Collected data

====================

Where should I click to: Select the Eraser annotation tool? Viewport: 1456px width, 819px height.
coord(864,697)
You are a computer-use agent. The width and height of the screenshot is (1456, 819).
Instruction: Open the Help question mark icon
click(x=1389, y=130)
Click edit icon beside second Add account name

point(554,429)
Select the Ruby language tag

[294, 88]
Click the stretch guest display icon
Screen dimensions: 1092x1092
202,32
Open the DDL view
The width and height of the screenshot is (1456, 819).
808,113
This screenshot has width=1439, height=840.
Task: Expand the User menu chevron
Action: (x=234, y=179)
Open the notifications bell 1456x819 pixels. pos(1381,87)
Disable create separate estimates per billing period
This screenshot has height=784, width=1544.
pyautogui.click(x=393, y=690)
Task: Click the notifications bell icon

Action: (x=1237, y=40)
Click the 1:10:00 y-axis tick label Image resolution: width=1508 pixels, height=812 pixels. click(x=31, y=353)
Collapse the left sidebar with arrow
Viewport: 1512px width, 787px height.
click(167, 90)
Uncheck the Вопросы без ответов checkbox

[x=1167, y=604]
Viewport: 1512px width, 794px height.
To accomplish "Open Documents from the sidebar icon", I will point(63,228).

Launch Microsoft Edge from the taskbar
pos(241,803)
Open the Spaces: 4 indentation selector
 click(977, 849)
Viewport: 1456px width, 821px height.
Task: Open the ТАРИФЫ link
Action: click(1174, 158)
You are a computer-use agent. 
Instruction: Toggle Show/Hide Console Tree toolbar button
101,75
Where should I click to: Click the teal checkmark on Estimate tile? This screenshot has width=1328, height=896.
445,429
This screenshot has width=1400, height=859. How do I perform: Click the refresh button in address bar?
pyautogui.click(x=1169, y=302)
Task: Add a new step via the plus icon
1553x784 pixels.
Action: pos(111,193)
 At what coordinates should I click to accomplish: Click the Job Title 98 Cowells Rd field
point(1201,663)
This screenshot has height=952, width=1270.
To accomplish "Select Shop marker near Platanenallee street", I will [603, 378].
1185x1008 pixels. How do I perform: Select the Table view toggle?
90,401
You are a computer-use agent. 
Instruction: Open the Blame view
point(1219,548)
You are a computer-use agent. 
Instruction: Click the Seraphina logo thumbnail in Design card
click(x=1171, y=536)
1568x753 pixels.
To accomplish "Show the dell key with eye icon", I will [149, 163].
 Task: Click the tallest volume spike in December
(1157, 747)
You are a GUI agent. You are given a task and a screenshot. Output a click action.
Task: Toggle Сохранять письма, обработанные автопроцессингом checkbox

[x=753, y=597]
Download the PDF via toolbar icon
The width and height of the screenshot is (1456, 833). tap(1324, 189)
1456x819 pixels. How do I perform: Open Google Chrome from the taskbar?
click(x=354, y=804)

====================

#### [Exercise aim]
The answer should consist of every entry, repeated word for word.

#### [Your solution]
Where should I click to: Select the Eraser annotation tool? Viewport: 1456px width, 819px height.
coord(864,697)
You are a computer-use agent. The width and height of the screenshot is (1456, 819).
Instruction: Open the Help question mark icon
click(x=1389, y=130)
Click edit icon beside second Add account name

point(554,429)
Select the Ruby language tag

[294, 88]
Click the stretch guest display icon
Screen dimensions: 1092x1092
202,32
Open the DDL view
The width and height of the screenshot is (1456, 819).
808,113
This screenshot has width=1439, height=840.
Task: Expand the User menu chevron
Action: (x=234, y=179)
Open the notifications bell 1456x819 pixels. pos(1381,87)
Disable create separate estimates per billing period
This screenshot has height=784, width=1544.
pyautogui.click(x=393, y=690)
Task: Click the notifications bell icon

Action: (x=1237, y=40)
Click the 1:10:00 y-axis tick label Image resolution: width=1508 pixels, height=812 pixels. click(x=31, y=353)
Collapse the left sidebar with arrow
Viewport: 1512px width, 787px height.
click(167, 90)
Uncheck the Вопросы без ответов checkbox

[x=1167, y=604]
Viewport: 1512px width, 794px height.
To accomplish "Open Documents from the sidebar icon", I will point(63,228).

Launch Microsoft Edge from the taskbar
pos(241,803)
Open the Spaces: 4 indentation selector
 click(977, 849)
Viewport: 1456px width, 821px height.
Task: Open the ТАРИФЫ link
Action: click(1174, 158)
You are a computer-use agent. 
Instruction: Toggle Show/Hide Console Tree toolbar button
101,75
Where should I click to: Click the teal checkmark on Estimate tile? This screenshot has width=1328, height=896.
445,429
This screenshot has width=1400, height=859. How do I perform: Click the refresh button in address bar?
pyautogui.click(x=1169, y=302)
Task: Add a new step via the plus icon
1553x784 pixels.
Action: pos(111,193)
 At what coordinates should I click to accomplish: Click the Job Title 98 Cowells Rd field
point(1201,663)
This screenshot has height=952, width=1270.
To accomplish "Select Shop marker near Platanenallee street", I will [603, 378].
1185x1008 pixels. How do I perform: Select the Table view toggle?
90,401
You are a computer-use agent. 
Instruction: Open the Blame view
point(1219,548)
You are a computer-use agent. 
Instruction: Click the Seraphina logo thumbnail in Design card
click(x=1171, y=536)
1568x753 pixels.
To accomplish "Show the dell key with eye icon", I will [149, 163].
 Task: Click the tallest volume spike in December
(1157, 747)
You are a GUI agent. You are given a task and a screenshot. Output a click action.
Task: Toggle Сохранять письма, обработанные автопроцессингом checkbox

[x=753, y=597]
Download the PDF via toolbar icon
The width and height of the screenshot is (1456, 833). tap(1324, 189)
1456x819 pixels. How do I perform: Open Google Chrome from the taskbar?
click(x=354, y=804)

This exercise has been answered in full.